▶ [Working data]
=====
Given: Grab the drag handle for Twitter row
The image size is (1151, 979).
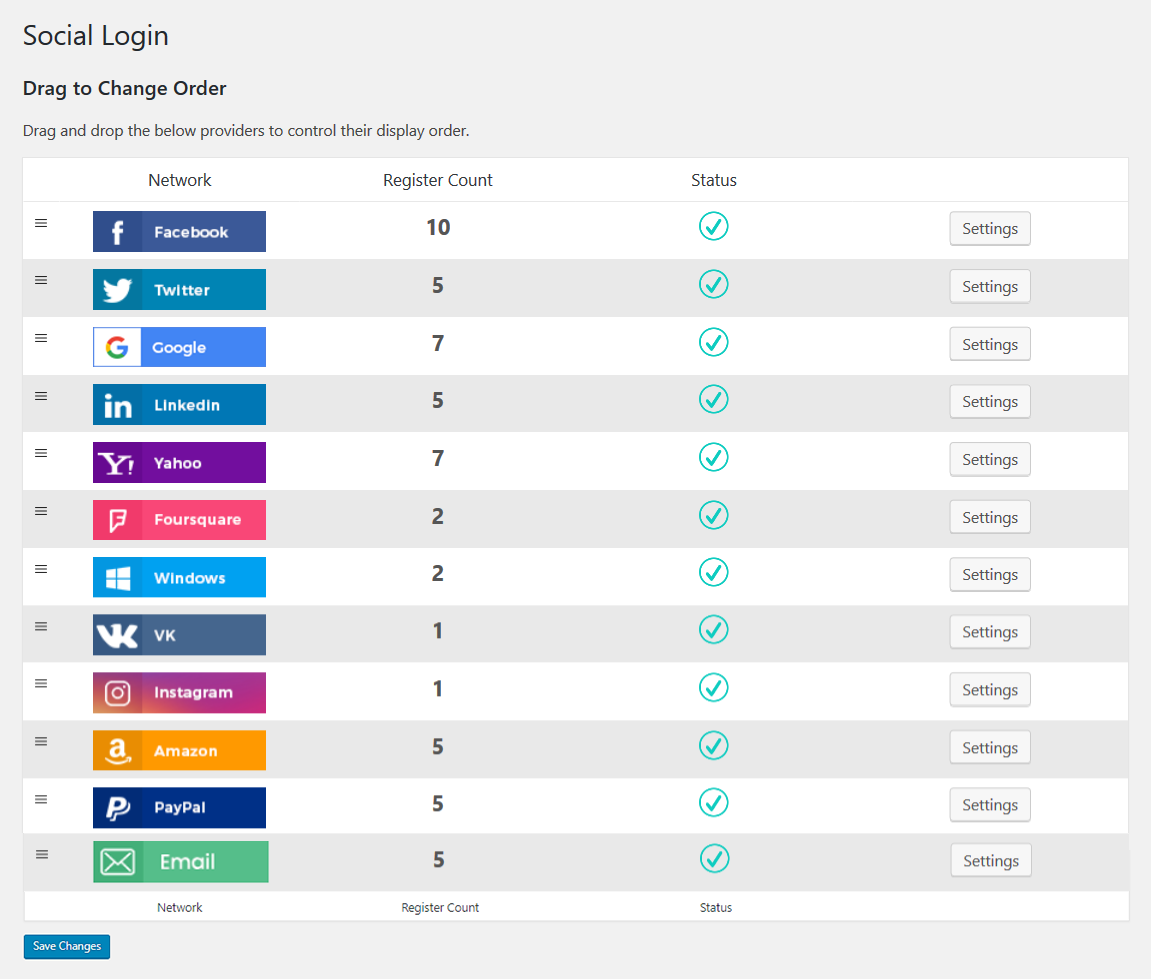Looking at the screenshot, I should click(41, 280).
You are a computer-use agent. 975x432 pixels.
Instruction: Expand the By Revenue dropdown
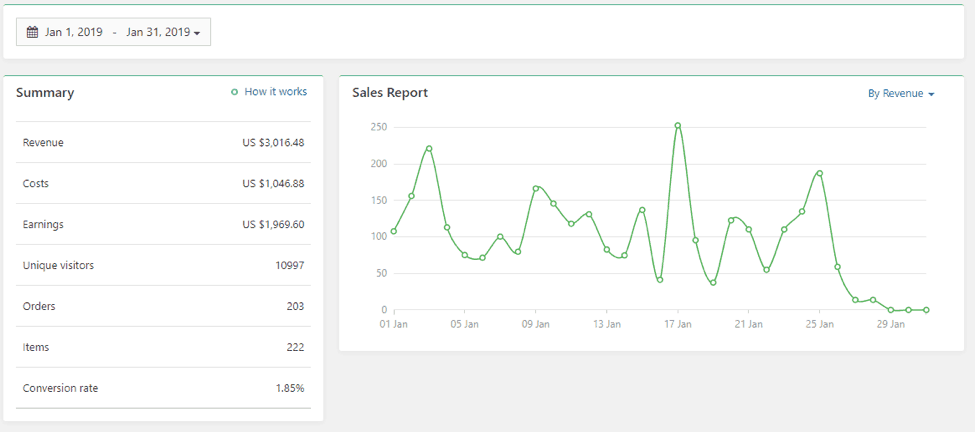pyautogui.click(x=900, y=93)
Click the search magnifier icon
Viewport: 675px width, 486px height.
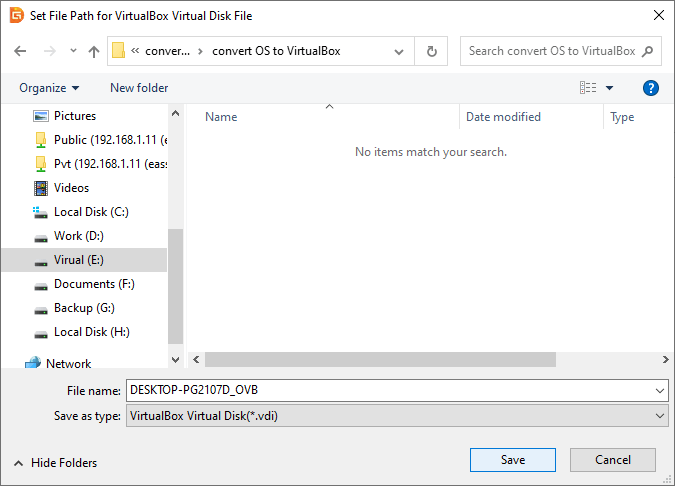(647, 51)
=====
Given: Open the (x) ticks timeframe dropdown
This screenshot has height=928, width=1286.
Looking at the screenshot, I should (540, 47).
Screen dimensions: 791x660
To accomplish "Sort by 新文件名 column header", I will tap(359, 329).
=====
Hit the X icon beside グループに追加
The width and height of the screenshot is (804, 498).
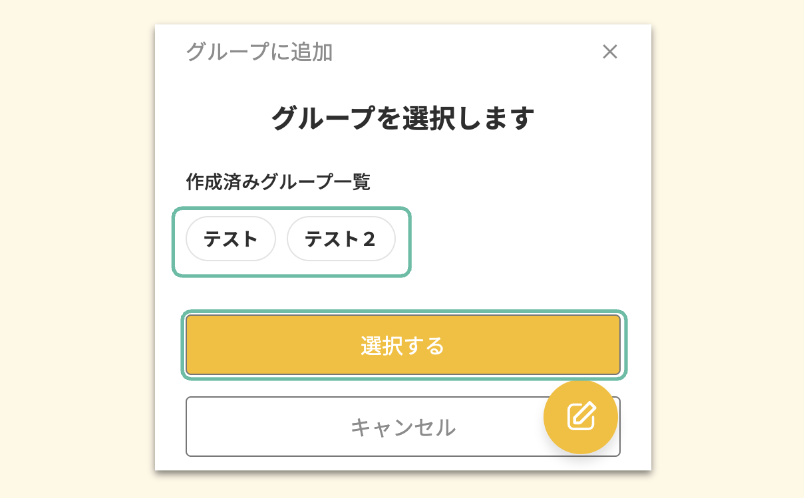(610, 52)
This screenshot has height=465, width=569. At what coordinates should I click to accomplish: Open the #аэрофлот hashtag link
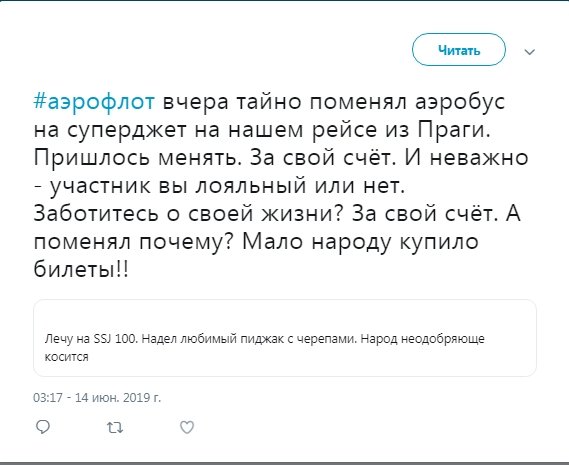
=====
Write out each line above with the word "Open".

Given: Open the (x) ticks timeframe dropdown
This screenshot has height=465, width=569. At what coordinates should I click to accomplish: Open the #аэрофлот hashtag link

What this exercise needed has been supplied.